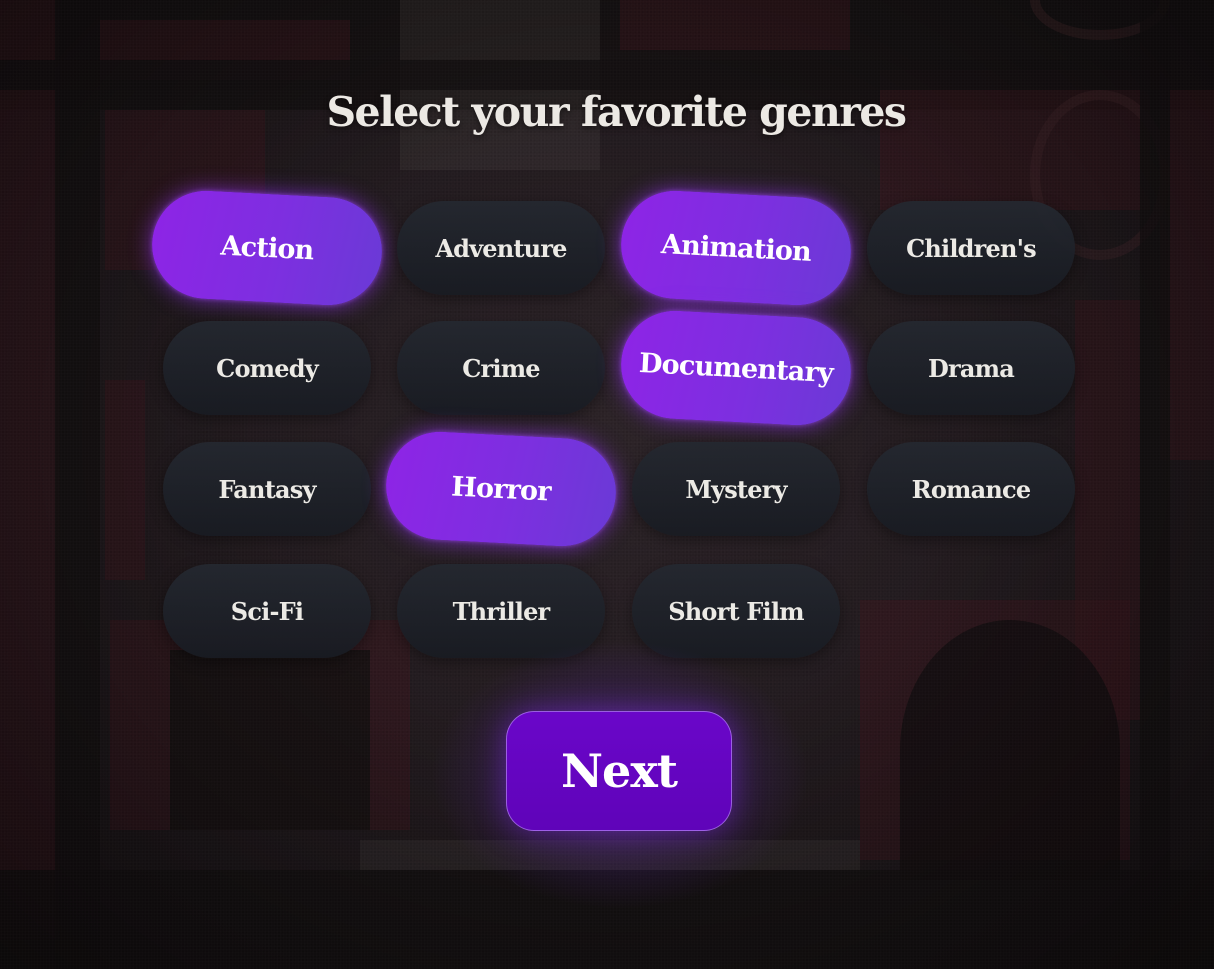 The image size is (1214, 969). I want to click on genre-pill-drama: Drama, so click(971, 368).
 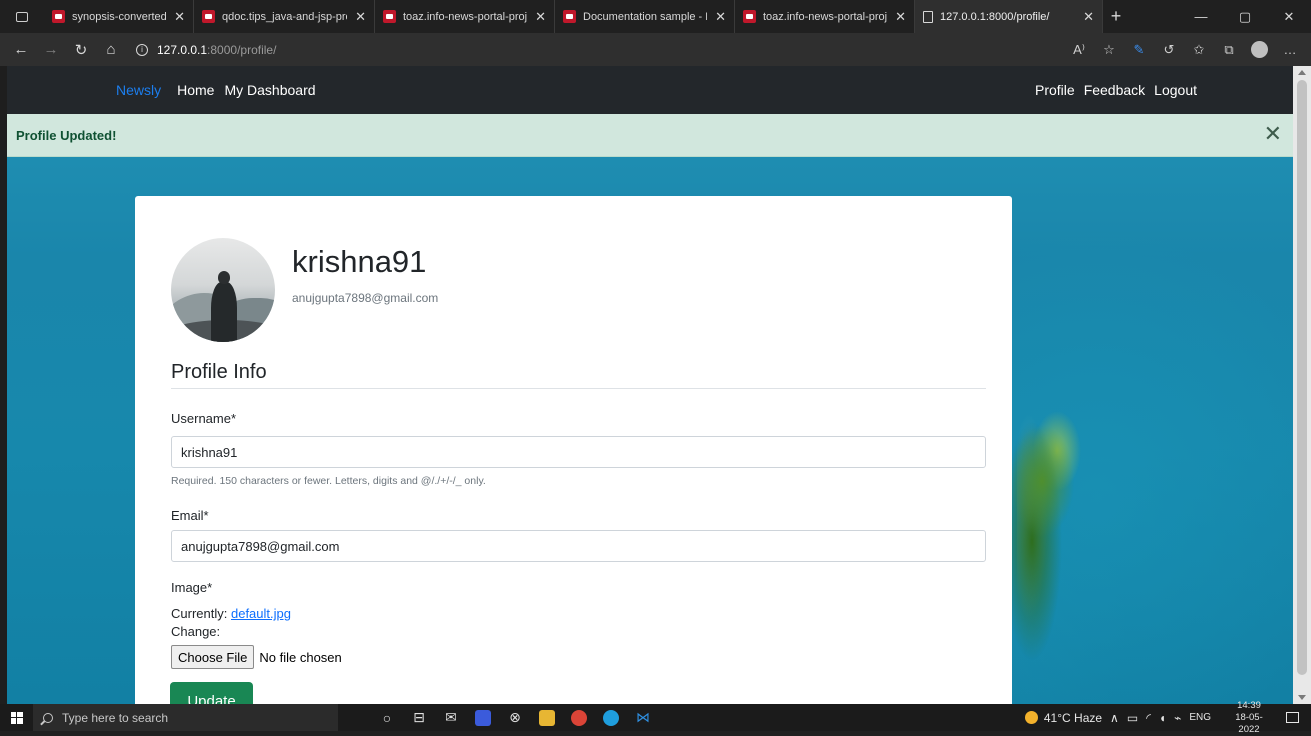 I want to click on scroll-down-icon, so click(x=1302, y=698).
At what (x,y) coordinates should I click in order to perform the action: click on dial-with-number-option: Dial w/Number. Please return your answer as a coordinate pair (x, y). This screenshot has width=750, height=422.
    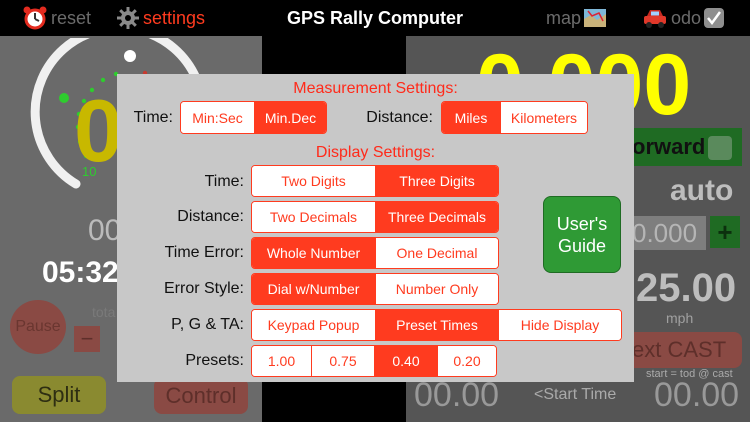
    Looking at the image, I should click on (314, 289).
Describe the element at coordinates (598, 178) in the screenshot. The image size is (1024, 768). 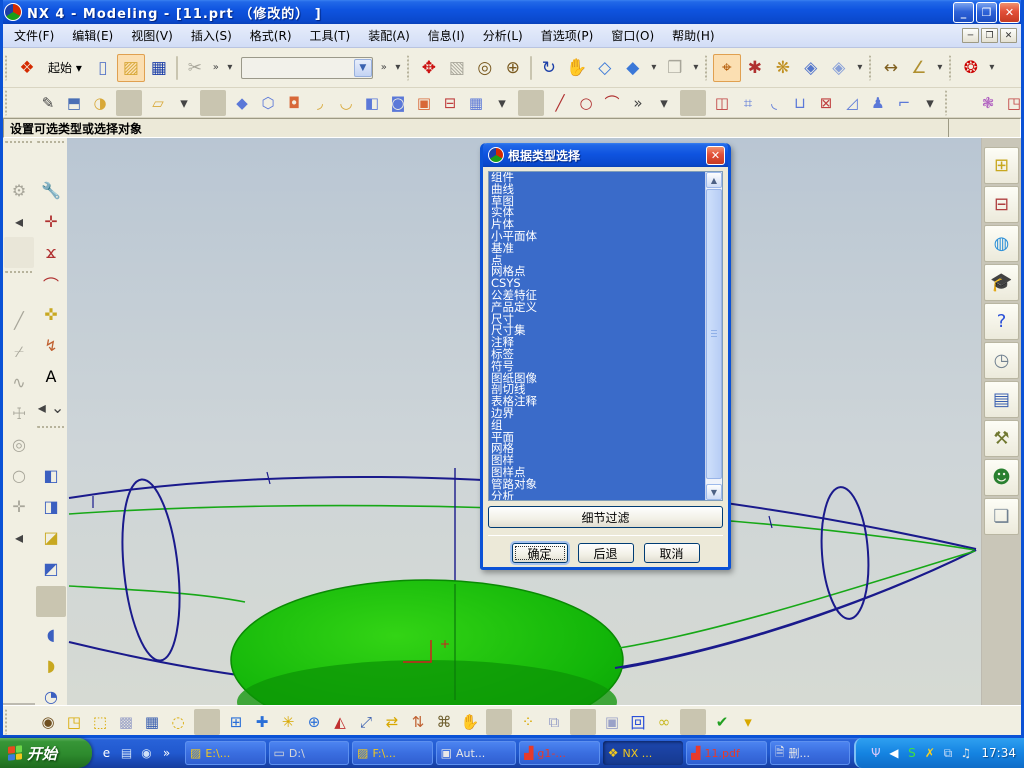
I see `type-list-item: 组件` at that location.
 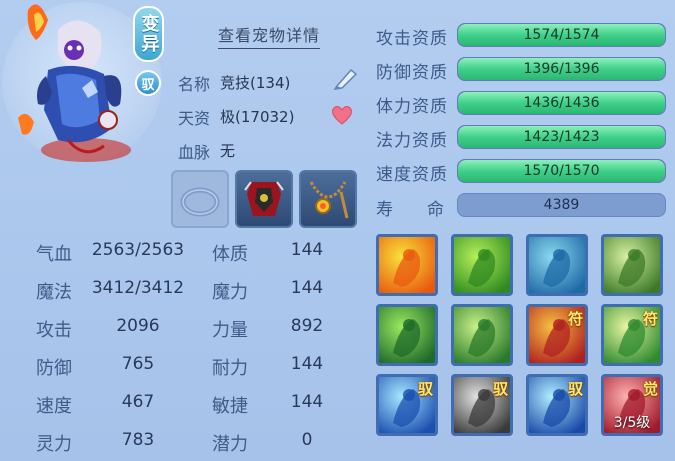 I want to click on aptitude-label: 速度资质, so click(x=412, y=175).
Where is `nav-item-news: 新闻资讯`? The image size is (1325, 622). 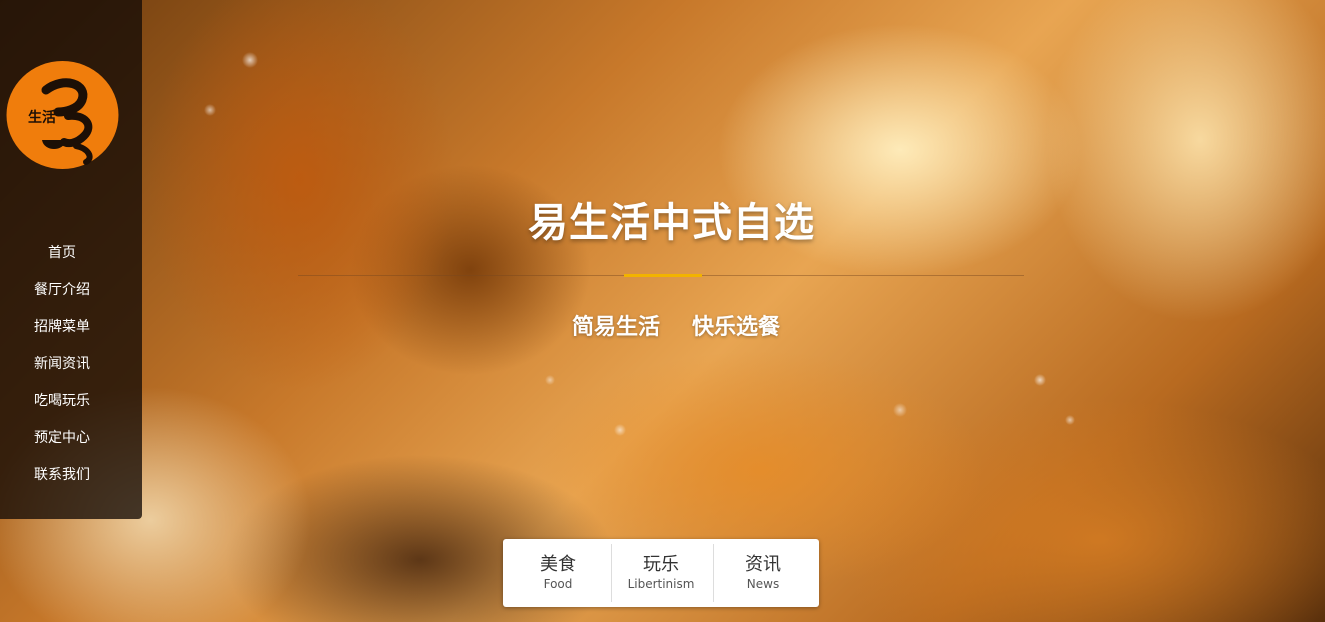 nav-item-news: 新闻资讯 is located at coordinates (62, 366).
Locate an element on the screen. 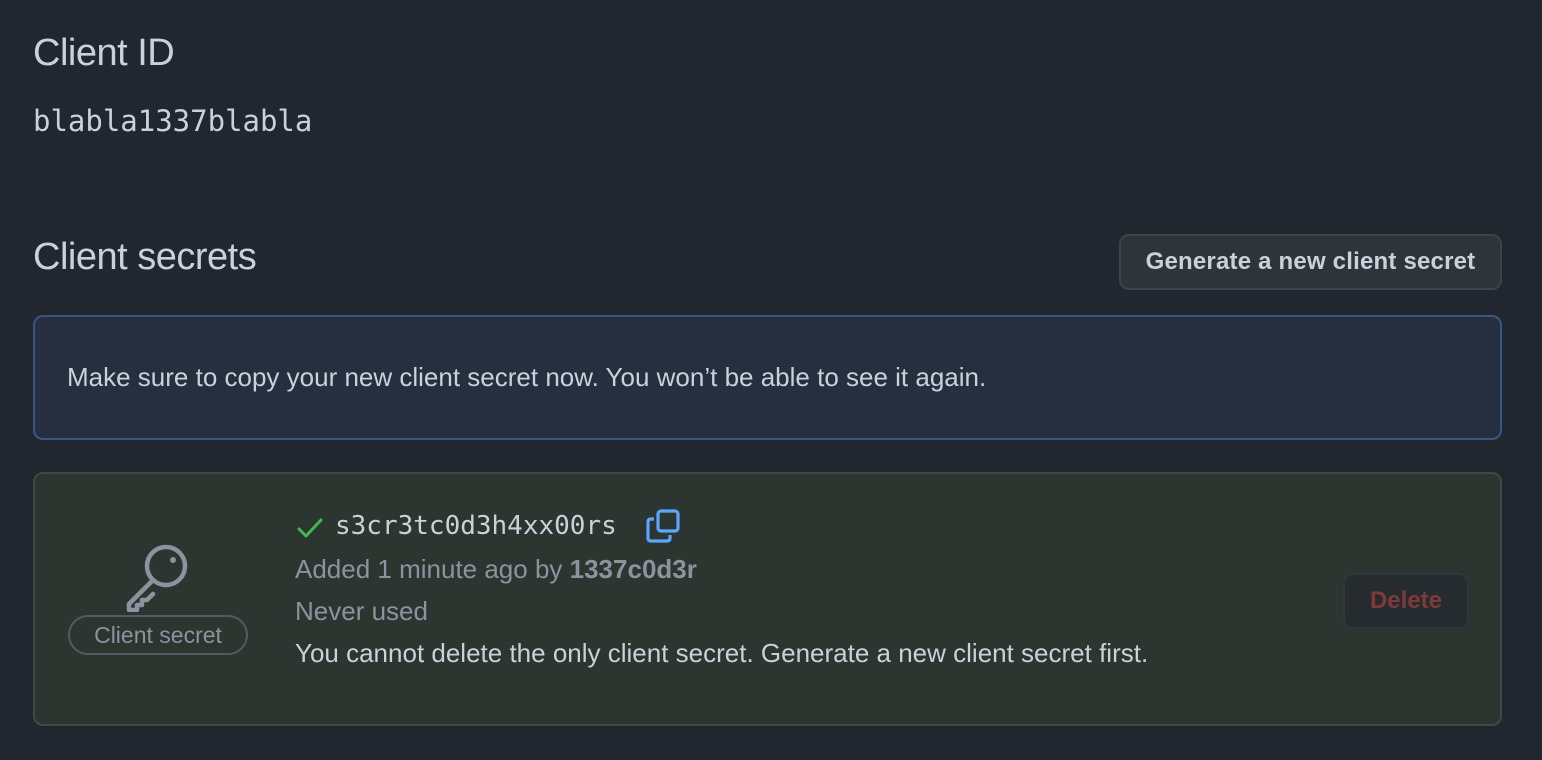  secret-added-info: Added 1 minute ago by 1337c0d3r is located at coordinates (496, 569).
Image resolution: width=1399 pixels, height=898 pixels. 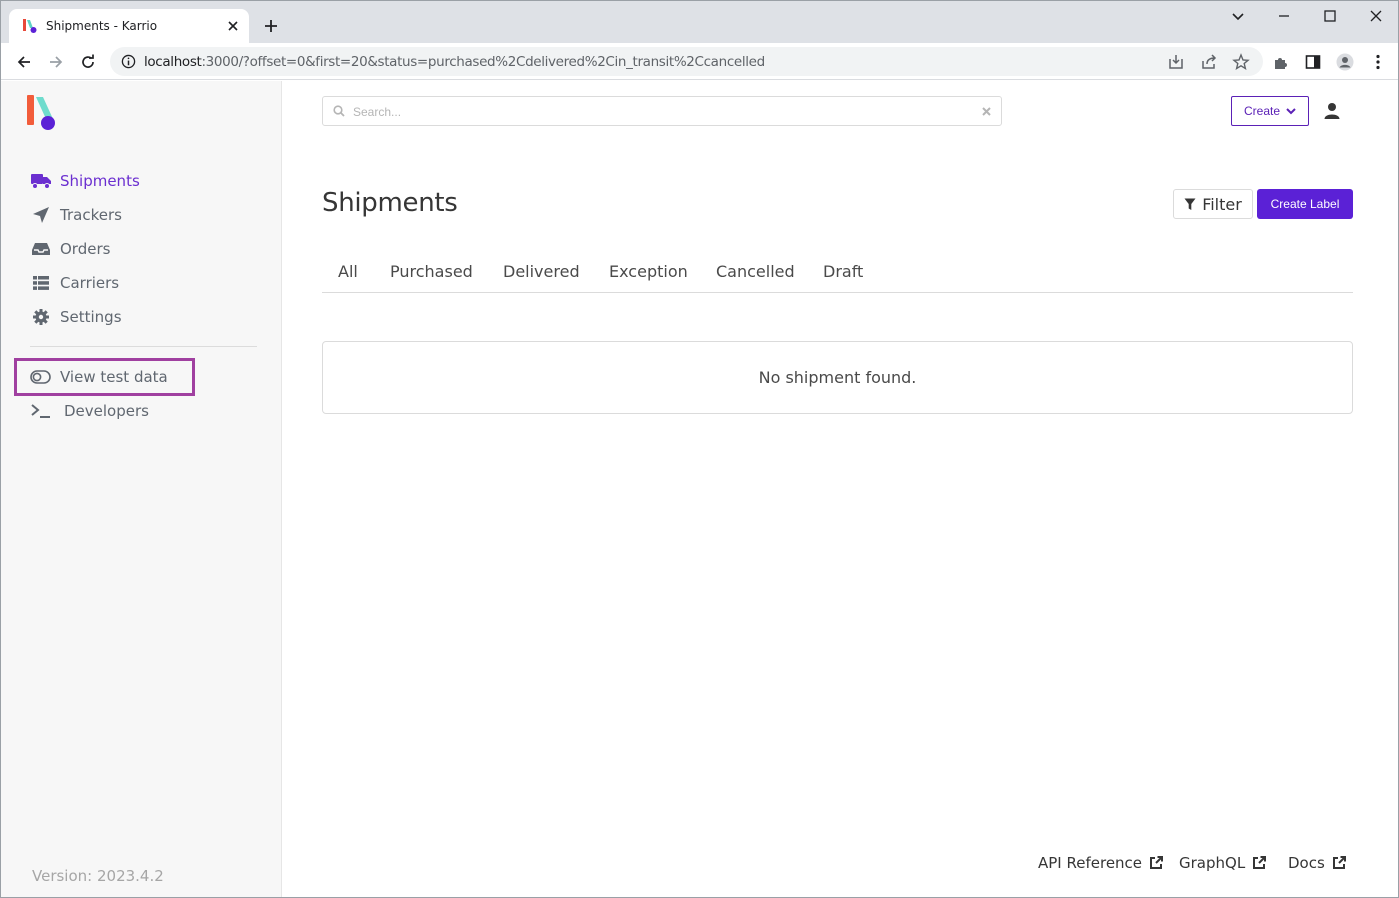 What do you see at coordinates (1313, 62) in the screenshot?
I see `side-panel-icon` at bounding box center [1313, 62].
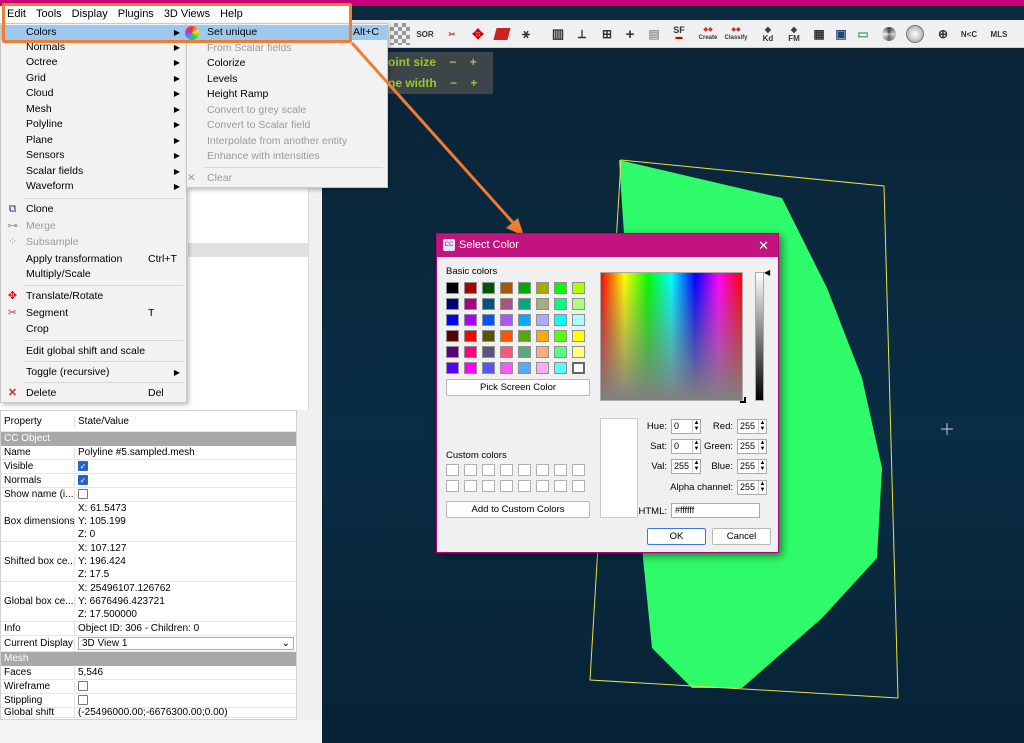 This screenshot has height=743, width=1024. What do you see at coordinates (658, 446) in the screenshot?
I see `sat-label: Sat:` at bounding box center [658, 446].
★ ★ ★ ★ ★
Output the rows exactly as they appear, from the line with "I want to click on scroll-down-icon, so" through the line with "at that location.", and leave out the pictures.

=== Result ===
  I want to click on scroll-down-icon, so click(x=1302, y=698).
At what (x,y) coordinates should I click in order to perform the action: click on dial-with-number-option: Dial w/Number. Please return your answer as a coordinate pair (x, y). This screenshot has width=750, height=422.
    Looking at the image, I should click on (314, 289).
Describe the element at coordinates (598, 178) in the screenshot. The image size is (1024, 768). 
I see `type-list-item: 组件` at that location.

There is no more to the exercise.